Graduates are so aware of the value of work experience that applicants for unpaid internships often face cut-throat competition. The New Statesman receives 20-30 applications for internships every week, many from graduates with glittering CVs. Sam Usiskin, who manages an internship programme at the Royal Institute of International Affairs, gets applications from people with postgraduate qualifications and even PhDs. “I often have to turn people down because they are too well qualified,” he says. Ben recalls that on finishing his MA course, “there were people in my year who had paid over £10,000 to do the course, on top of their student debt, and they were still competing for unpaid jobs.”

Employers certainly benefit. Presented with ranks of well-qualified, highly motivated graduates willing to work for free, organisations can cherry-pick the best. And there are often financial benefits. One intern we heard of, with an MSc in computer science, set up a website for a charity – a service most companies pay thousands of pounds for. Other organisations rely on interns to do basic administration, saving on paid clerical staff.

Internships can also be a cheap way of putting potential employees on probation. The recruit has to prove his or her worth. In a survey by the NCWE, two-thirds of employers said that they offered work placements in the hope of finding permanent staff. Liz Rhodes calls it a “try-before-you-buy” recruitment system.

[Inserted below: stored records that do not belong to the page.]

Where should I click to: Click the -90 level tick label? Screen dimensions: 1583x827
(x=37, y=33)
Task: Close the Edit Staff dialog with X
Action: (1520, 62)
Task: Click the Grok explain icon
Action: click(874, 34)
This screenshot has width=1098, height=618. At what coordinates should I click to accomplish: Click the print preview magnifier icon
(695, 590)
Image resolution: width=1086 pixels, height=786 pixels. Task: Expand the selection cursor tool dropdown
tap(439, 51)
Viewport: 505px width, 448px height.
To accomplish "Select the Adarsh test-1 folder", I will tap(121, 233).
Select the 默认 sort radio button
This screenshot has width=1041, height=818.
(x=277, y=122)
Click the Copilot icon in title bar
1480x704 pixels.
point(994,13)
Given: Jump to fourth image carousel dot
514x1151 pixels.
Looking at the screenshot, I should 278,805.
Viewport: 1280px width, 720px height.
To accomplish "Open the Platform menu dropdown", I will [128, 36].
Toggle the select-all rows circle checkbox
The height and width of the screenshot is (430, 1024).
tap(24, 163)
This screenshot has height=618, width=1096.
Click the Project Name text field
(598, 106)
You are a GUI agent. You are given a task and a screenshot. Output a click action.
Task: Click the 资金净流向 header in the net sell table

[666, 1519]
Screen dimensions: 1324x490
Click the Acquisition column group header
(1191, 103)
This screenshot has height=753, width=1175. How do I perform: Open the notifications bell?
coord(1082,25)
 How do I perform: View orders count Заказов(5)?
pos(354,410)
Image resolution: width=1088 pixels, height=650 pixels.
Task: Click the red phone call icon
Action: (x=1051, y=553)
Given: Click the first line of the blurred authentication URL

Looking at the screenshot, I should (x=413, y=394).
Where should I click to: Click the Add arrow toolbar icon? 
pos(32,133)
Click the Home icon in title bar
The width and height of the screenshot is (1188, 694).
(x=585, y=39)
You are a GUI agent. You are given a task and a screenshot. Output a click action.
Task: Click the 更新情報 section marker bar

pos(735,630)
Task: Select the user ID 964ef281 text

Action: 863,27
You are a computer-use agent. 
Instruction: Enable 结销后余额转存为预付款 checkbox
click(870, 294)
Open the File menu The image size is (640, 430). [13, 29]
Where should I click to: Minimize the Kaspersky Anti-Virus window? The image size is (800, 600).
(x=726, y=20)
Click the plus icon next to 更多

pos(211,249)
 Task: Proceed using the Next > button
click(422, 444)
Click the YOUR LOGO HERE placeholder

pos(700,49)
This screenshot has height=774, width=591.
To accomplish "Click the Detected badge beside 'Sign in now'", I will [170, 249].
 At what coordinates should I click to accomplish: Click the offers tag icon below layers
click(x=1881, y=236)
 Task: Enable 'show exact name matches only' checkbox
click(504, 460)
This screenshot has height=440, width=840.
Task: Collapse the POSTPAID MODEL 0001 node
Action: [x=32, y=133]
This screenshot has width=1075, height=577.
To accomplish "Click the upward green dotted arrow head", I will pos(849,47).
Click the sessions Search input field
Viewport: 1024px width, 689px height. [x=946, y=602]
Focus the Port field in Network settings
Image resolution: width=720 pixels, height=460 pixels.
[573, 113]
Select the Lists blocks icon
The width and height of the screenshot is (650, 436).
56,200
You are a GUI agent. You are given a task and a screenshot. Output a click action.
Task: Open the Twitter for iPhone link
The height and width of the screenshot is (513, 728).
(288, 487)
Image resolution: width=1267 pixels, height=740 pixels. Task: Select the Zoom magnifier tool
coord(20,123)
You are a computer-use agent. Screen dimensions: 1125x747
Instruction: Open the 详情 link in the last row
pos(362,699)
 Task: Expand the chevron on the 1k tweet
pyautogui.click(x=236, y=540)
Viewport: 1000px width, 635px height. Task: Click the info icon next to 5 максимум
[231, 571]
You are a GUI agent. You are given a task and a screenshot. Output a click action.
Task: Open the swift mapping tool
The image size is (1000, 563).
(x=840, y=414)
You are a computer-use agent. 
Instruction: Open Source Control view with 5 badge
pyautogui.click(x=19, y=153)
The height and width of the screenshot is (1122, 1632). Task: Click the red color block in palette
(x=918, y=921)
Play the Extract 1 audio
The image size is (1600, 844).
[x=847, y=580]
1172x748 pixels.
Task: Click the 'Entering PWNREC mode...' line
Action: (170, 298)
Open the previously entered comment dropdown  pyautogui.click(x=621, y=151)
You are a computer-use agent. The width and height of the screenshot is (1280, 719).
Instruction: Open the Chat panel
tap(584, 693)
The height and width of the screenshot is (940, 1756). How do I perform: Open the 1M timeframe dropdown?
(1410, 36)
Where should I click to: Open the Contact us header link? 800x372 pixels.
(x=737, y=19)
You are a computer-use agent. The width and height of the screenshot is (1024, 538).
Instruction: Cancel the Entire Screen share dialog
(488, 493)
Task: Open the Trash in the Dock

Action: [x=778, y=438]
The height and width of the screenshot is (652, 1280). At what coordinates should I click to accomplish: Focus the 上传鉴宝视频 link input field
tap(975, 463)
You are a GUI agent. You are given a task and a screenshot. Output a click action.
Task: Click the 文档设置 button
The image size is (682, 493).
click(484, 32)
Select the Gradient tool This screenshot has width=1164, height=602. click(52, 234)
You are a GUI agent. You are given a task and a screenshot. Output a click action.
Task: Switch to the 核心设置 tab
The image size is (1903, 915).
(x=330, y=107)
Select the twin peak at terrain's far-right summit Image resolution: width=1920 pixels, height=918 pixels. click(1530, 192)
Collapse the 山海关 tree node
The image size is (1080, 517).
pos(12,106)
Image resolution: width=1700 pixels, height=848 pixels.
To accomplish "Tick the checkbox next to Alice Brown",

Others might call it making poor graduates pay for their own training. The benefit system may help, but this is in effect subsidising company-specific training with public money. But as long as the less well-off are excluded, internships will become the finishing schools for the offspring of affluent homes.

All this has consequences for the demographics of the workforce in sectors such as the media, the creative industries, charities and politics. These sectors are often heard trying to challenge the popular perception that they are the preserves of the middle class. Ben recalls a recruitment meeting during his internship in a left-wing think-tank. “They were all wondering why everyone who worked there was white, middle class and from the same area of London. Well, if you’re going to make unpaid work an essential channel for recruitment, there you have it.”

Work experience benefits both graduates and employers, but while it is unpaid the system will have a grave impact on equal opportunities. Maybe internships should be covered by the minimum wage, as the NCWE recommends. Perhaps they should be brought within the higher education system.

Certainly, if nothing changes and work experience remains the only means of graduate entry into some professions, the good intentions behind widening university access will come to nothing. Those from poorer backgrounds will still be excluded from influential jobs, and organisations will continue to miss out on the diversity that could be a source of change and progress.